(Collected data entries)
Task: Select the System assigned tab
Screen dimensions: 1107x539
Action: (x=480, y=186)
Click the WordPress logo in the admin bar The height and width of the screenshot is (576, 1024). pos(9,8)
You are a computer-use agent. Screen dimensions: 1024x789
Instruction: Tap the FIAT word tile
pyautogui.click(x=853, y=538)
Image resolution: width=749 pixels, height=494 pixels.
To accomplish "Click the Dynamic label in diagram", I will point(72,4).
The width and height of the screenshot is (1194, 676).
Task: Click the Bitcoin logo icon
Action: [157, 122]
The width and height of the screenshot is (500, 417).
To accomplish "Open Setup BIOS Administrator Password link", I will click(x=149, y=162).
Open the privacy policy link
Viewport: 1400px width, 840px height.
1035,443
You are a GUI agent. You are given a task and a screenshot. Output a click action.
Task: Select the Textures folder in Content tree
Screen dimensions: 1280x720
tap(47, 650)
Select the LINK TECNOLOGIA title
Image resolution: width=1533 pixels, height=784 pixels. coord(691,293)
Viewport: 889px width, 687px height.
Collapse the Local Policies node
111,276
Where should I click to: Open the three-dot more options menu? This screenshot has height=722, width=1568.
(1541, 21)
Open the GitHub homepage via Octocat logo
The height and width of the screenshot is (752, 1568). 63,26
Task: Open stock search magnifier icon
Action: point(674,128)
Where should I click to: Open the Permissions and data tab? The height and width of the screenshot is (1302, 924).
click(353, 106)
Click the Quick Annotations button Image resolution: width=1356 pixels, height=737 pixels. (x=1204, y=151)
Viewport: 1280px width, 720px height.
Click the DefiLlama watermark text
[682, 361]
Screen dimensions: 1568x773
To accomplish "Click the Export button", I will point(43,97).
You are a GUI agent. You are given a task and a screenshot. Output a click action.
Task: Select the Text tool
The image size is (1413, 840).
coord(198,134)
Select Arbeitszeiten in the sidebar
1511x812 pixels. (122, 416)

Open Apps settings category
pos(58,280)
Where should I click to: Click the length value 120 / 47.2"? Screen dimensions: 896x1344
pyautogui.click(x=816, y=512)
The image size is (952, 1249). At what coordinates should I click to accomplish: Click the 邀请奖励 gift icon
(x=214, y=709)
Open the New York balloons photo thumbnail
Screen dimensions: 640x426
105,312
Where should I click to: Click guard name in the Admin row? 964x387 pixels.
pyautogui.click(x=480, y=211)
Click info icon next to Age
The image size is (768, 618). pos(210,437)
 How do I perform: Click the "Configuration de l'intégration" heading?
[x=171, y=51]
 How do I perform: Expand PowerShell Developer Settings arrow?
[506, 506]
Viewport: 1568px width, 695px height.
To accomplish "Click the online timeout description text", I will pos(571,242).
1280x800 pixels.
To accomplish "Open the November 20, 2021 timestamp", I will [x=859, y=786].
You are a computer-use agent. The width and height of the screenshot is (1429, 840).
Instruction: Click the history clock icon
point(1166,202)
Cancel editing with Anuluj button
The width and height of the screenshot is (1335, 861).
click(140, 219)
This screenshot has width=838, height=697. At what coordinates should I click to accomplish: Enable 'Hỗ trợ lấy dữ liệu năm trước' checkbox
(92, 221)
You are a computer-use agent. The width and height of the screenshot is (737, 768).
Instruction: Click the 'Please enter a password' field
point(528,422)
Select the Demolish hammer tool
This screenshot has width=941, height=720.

* _Your goal_
Number of lines above with the word "computer": state it alone.

* _Answer below_
3